Many years ago, TV producers Robert Tapert and Sam Raimi looked at each other and said, “You know what would make an awesome TV series? Hercules! Mythology and adventure and the love of a cousin for his shorter, tow-headed cousin. It’ll be awesome!”
Okay, so maybe it didn’t go quite like that. There were some made-for-TV movies, first. Then, in 1995, we got to see Kevin Sorbo prancing around
New Zealand Greece with his shirt off. Yes, that got old fast, but nevermind! That’s only the first part of the story.
Hercules: The Legendary Journeys was actually a pretty popular show and rekindled people’s interest in that old story about one of the more famous semi-divine sons of Zeus. A few years later Disney released their animated Hercules — perhaps not solely because of the show, but the timing always struck me as synchronicitous.
Then, in September 1998, a show premiered during the after-school viewing block aimed at tweens and young teens chronicling the life and times of Hercules when he was in school with his chums. What was this show called? Young Hercules? Hercules: The Animated Series?

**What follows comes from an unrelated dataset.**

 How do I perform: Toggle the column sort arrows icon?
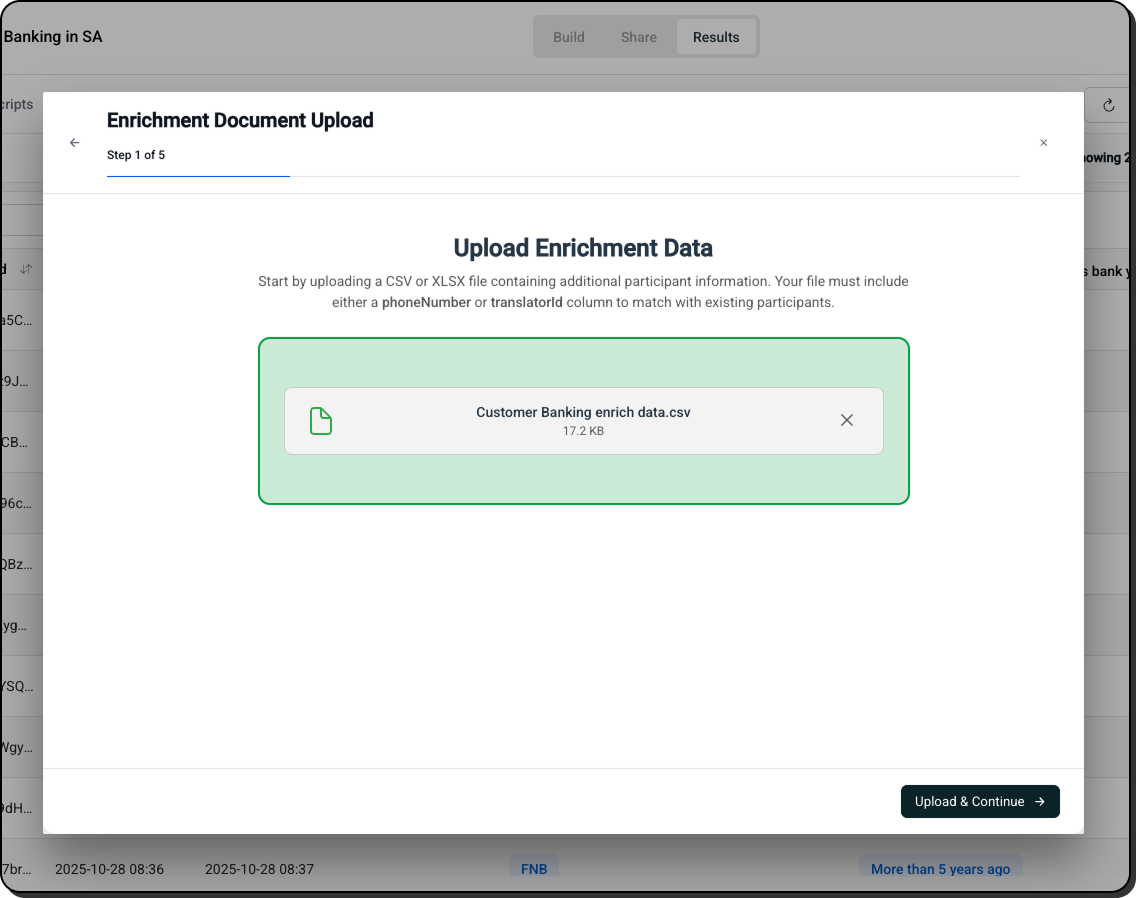(x=26, y=269)
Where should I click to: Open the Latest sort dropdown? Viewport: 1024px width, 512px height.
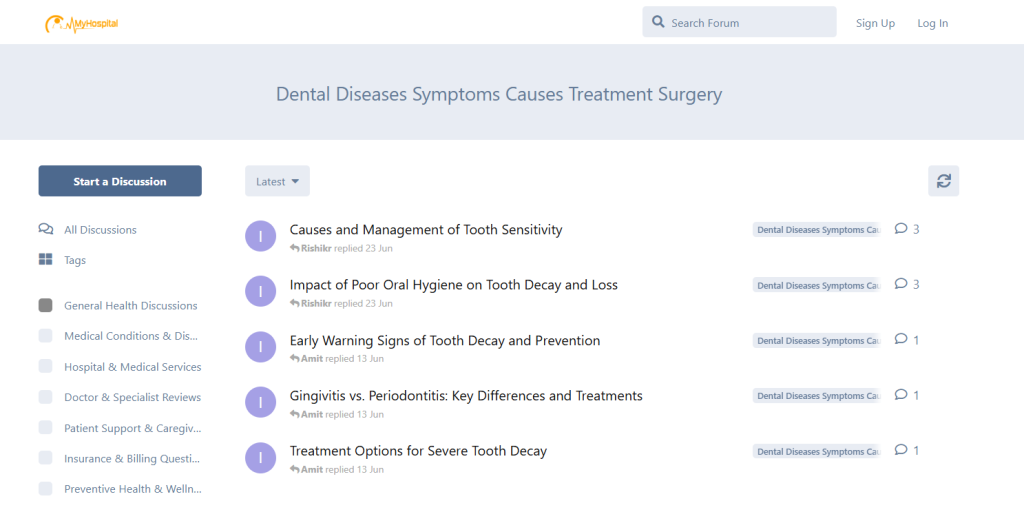point(277,181)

The answer: both. because it was actually two shows. One based on the Disney movie, the other based on the Raimi/Tapert incarnation.
Both shows had their annoyances and their merits. The Disney cartoon kept the fun elements of the movie, including the singing muses, and filled Herc’s school with other characters from mythology: Cassandra (the seer who was famously raped as Troy fell and later killed by Clytemnestra… this wasn’t in the cartoon) and Icarus (flew too close to the sun, wax wings melted) make for funny best friends, Adonis and Helen (of Troy, yes) make for decent popular kids, and Medusa even shows up at one point… in a wig. This show wasn’t as well written or imaginative as Aladdin‘s series, but wasn’t as saccharine and annoying as The Little Mermaid show. (Yes, I watched all of these. I was bored and there was no Cartoon Network.)
Young Hercules was technically in canon with Hercules: The Legendary Journeys, and so his two best friends in school were the same ones from his adult years: Iolaus and Jason (the Argonaut, yes). There was also a young woman in the academy that eventually became part of their circle: Lilith. I don’t think her character was mentioned in the regular Hercules show until after Young Hercules aired. Young Hercules faced a lot of the same problems Old Hercules did (with the exception of arthritis and being overshadowed by the sexy Lucy Lawless) — his brother Ares hated him, his father’s wife Hera hated him more, people were always attacking and stuff — and had some new challenges… like homework.
As I said, both shows premiered around the same time and were vying for the same audience. Since both were syndicated, they might have even shown opposite each other in some markets. While Disney’s Hercules had a built in audience — namely any kid who was watching Disney Afternoon or One Saturday Morning — Young Hercules struggled to find one.
Hercules and Xena fans were legion, but perhaps not at home between 2 and 4PM on weekdays. (This was before DVRs, mind.) Even if they did watch the show, they may have been annoyed by how much the show fucked with canon. Changing personalities of gods and goddesses plus bringing in characters that had already been on Hercules or Xena and completely invalidating those episodes with their shenanigans many decades in the past. The only really good thing to come out of it was the character of Hephaestus, who moved onto regular Hercules and Xena later.
Kids may have come upon the show while looking for something to watch after school, but in a time slot dominated by cartoons a live-action show seemed a bit out of place. They probably didn’t know about the original Hercules and thus had no reason to care about the characters; or maybe were freaked out by the bad, bad effects employed whenever the centaur was on the screen. Plus, Young Hercules just wasn’t that good.
Hercules: The Animated Series only got 65 episodes — the limit Disney usually gives animated shows for some crazy reason — but was rerun on afternoon television for several years before being moved to the Disney channel and then Toon Disney. Young Hercules lasted on 1 season (50 episodes) and when it left the air, it stayed gone. There was a cute episode of Hercules not too long after when the actors who played young Herc, Iolaus, Jason and Lilith played new students at the Academy where old Herc comes with his equally old friends to solve some mystery or something. I admit, I wasn’t paying much attention.
You can watch all the episodes of Young Hercules on Hulu.com now:
As I said, it isn’t a great show, but it’s okay Sunday afternoon fare. Plus, the star is none other than Oscar-nominated Ryan Gosling! Though his career seemed at its lowest at this point, I knew then that he would go on to do great things. After all, Ryan Reynolds started his career on a crappy afternoon teen drama and he turned out all right!
Also keep your eye on Chris Conrad, who plays Jason. That boy is one smoking hottie on this show, and he spends most of it showing his chest.